写真を撮るのは、面白いなとか、記録しとこうと思うところだけなので、
実際にはただただた、たんたんと図面に線を落とし込む日々と、
寄せ木を繰り返す日々が続いています。
長かったというより、永かったという感じです。
でも、よくできたと思います。
毎回、作品のできた直後って、いいとかわるいとかよく分からないという感じで、
ようやくゴールに着いた、もうヘトヘトです、とりあえず寝たいですと、思うくらいなんです。
すごく嬉しいのは、カタチが見え始めたくらいの時で、
これはイケル!という感覚がやって来て、小躍りしたいくらというか実際しちゃうくらい嬉しくて、
アドレナリンとかいうんでしたっけ、もう全身の細胞が指先一点めがけて躍動していく感じです。
自分の技術的な切れ味がもうビンビン来ちゃってて、
グラインダーなんだか、ノミなんだか、カンナなんだか、ヤスリなんだか、指先なんだか、
オレが木なんだか、木がオレなんだか、
何でこのアールが奇麗なんだか、奇麗だからこのアールを削りだすんだか、
木の繊維の束をあと25本くらい削るとそのアールが、
目指していたラインを描き出すという感じなんだと思います。
内側から張り出し外側から閉じ込める力、その緊張感を持って、奇麗な表面が出来上がる。
手が静かになり、指先が止まる。
もうその後は脱力で、あれ?こんなに疲れてたっけ、もう一月も過ぎてんの?とりあえず寝ますと、横になります。

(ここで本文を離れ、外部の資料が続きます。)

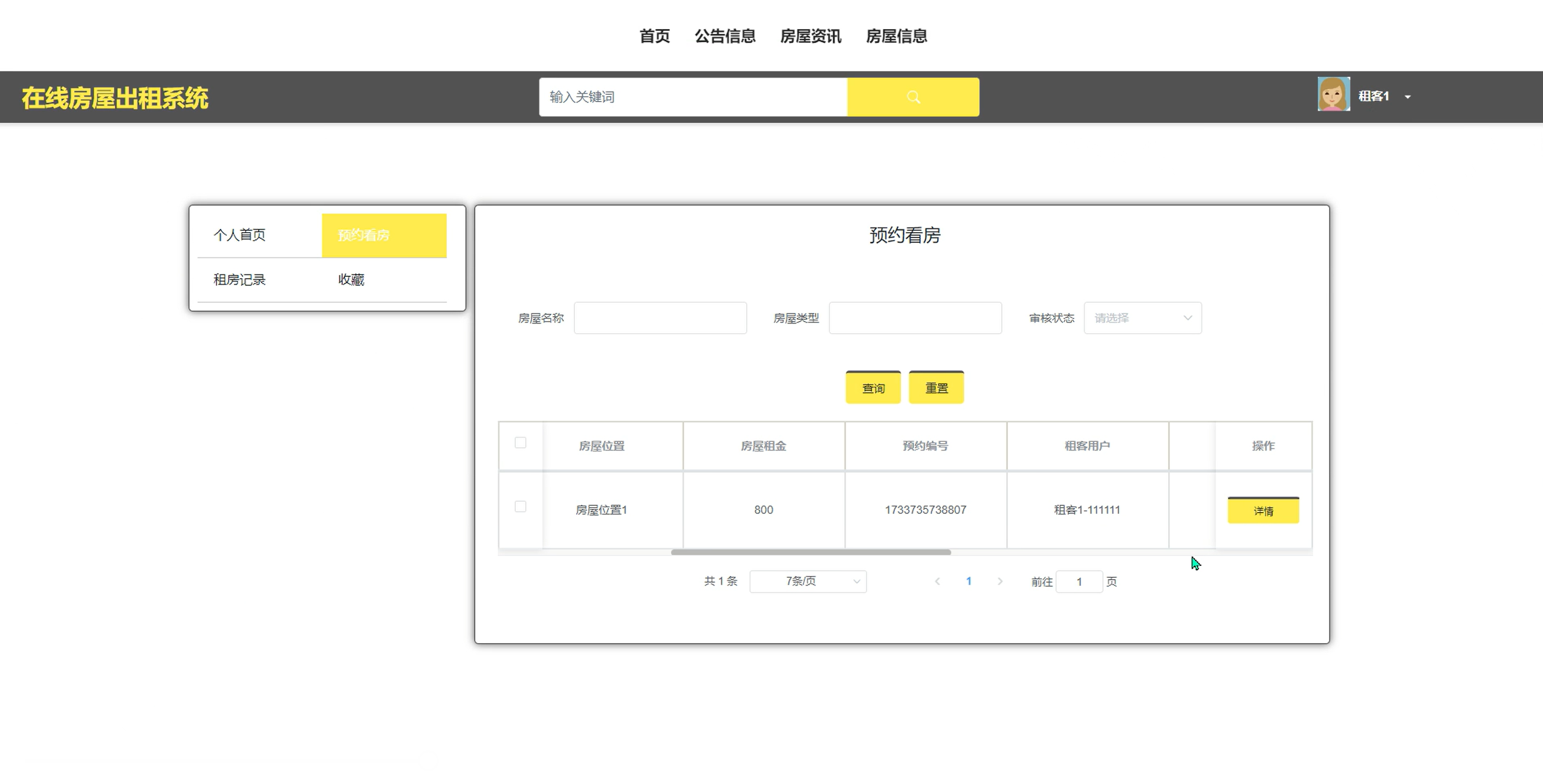View 详情 for the booking row

[x=1262, y=511]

今回は、いつもと同じなんだけど、なにかこう判断着かないけど、これはいいだろうと、
いや、これがよくない分けないだろうと感じるところがあって、
なにかこの先10年の方向性というか、自分の可能性の先が見えたようか感じがしました。
何を書いてるのか自分でもよく分からないのですが、やり切りましたということだと思います。
東京周辺にお住まいの方はぜひぜひ展覧会に足をお運び頂ければと思います。
次の個展のメインはこのシリーズなので、
もし楽しみにして下さっている方がいましたら、一足先に見にいってみて下さい!